Though she remained tight lipped, Sister Agnes, a novice nun, six months into her novitiate, agreed with this sentiment. Exactly! As far as she was concerned, Mother Superior, the head of the convent attached to St. Mary’s parish church, was most definitely not in her right mind.

Father O’Hanlon, the parish priest, ostensibly, the person in charge of this Catholic community in the English village of Upper Chopple, but, to his chagrin, firmly under the thumb of Sister Mary Austin, the aforementioned Mother Superior, pointed from his window, emphasising the truth of his statement.
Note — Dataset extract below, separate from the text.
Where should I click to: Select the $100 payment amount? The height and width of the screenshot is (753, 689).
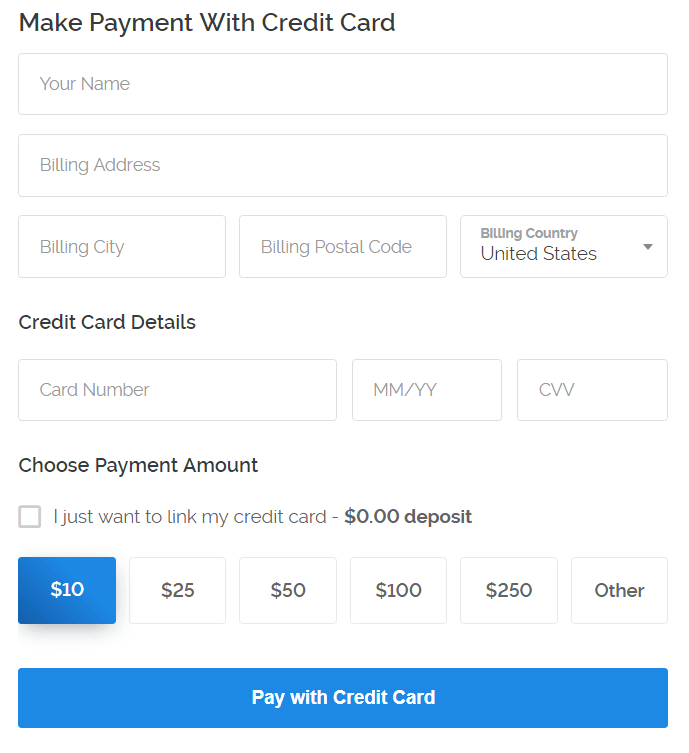pyautogui.click(x=398, y=590)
“It’s blowing up a storm out there and it will be a total catastrophe, today. Can’t one of the sisters have a word with the Reverend Mother and get her to cancel the whole thing?”

Once again, Sister Agnes held her tongue, thinking: Well, if you’re not brave enough to confront the old ogress, you can hardly blame us sisters if we say nothing and just obey her commands.

The roof of the village church had suffered a great deal of damage when, the previous week, thieves had stripped all the lead flashing from the building, exposing the church to further potential damage by rain which, in England, was only ever a heartbeat away.  

Quotes to repair the vandalism had shocked priest and Reverend Mother alike and, as Father O’ Hanlon had, typically, prevaricated, Sister Mary Austin had decided that a village fete would be the solution to help raise the necessary funds: one thousand pounds. Any attempts to draw attention to the shortness of preparation time, the very strong likelihood of bad weather and, therefore, the resultant poor attendance, had fallen on deaf ears, literally. For the Mother Superior, apart from being a tartar, forged in true battle-axe steel, hard as nails, was as deaf as a doorpost.

Father O’ Hanlon took two fold up chairs from the rectory cupboard and passed them to the young nun.

“There you are, Sister Agnes. I shall be across in a short while. I suppose we can only do our best and trust in God”.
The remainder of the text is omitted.